**Requirement:** Copy exactly, and only, the lines from the line containing "2ememain [link] (108, 2445)" through the last line of the records below, both included, and leave out any pictures.

(Stored data entries)
────────────────────────────────────────

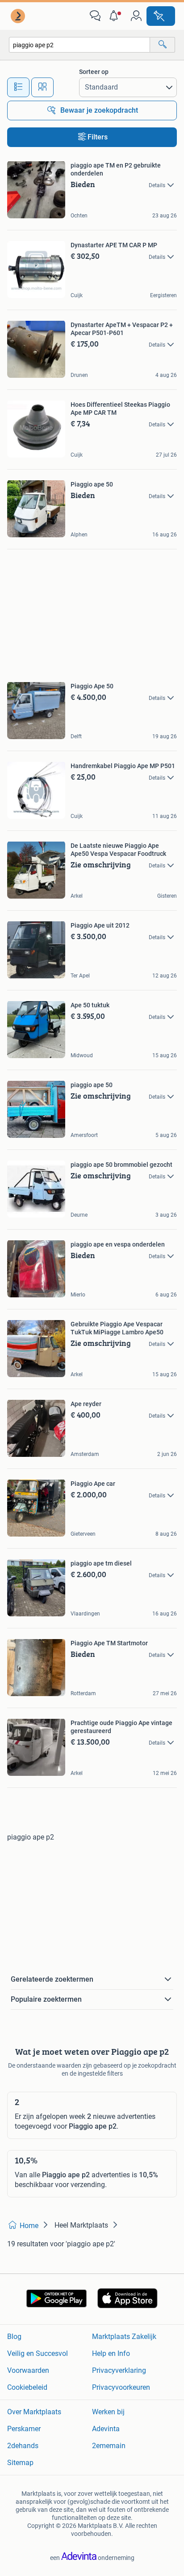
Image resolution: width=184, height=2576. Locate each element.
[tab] (18, 87)
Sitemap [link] (20, 2462)
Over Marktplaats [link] (34, 2412)
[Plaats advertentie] (160, 16)
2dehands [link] (22, 2445)
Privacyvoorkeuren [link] (121, 2387)
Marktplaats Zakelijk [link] (124, 2336)
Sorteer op (94, 71)
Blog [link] (14, 2336)
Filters (98, 137)
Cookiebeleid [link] (27, 2387)
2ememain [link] (108, 2445)
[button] (115, 16)
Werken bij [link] (108, 2412)
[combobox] (79, 45)
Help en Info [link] (111, 2353)
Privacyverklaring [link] (119, 2370)
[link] (19, 16)
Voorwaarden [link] (28, 2370)
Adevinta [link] (106, 2429)
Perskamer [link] (24, 2429)
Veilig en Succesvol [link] (37, 2353)
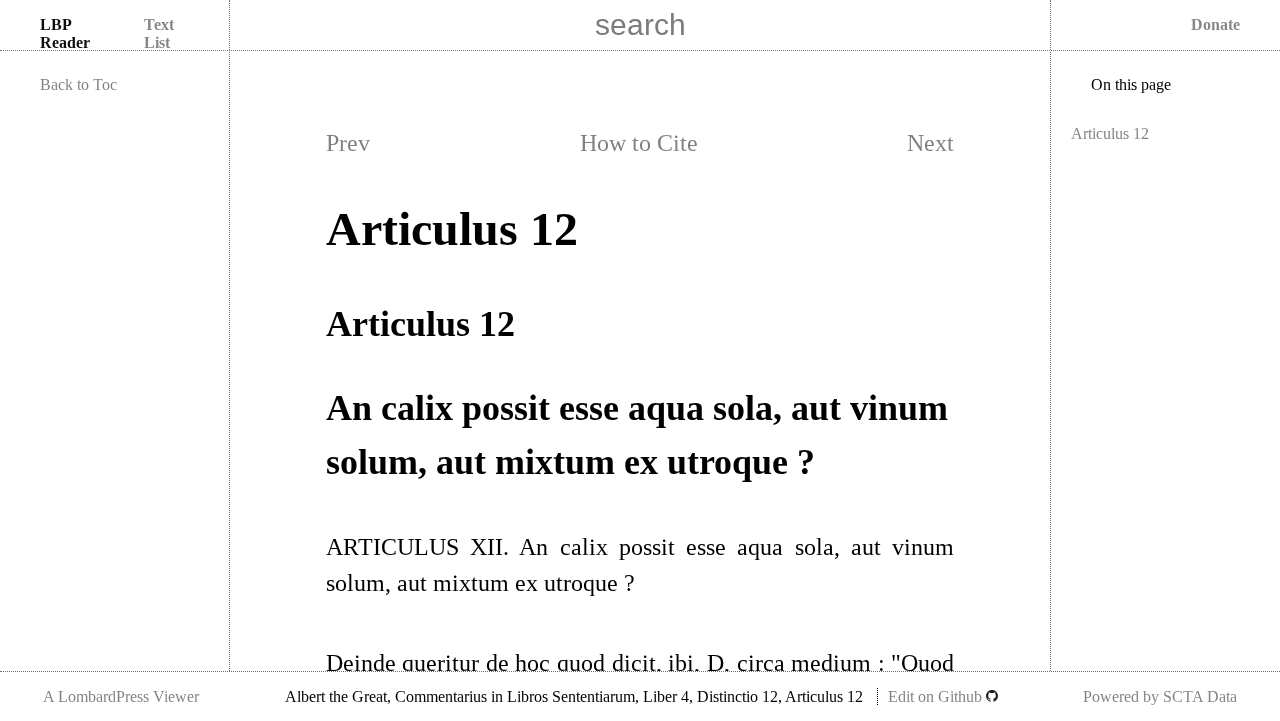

────────────────────────────────────────

**Answer box:**
2ememain [link] (108, 2445)
[button] (115, 16)
Werken bij [link] (108, 2412)
[combobox] (79, 45)
Help en Info [link] (111, 2353)
Privacyverklaring [link] (119, 2370)
[link] (19, 16)
Voorwaarden [link] (28, 2370)
Adevinta [link] (106, 2429)
Perskamer [link] (24, 2429)
Veilig en Succesvol [link] (37, 2353)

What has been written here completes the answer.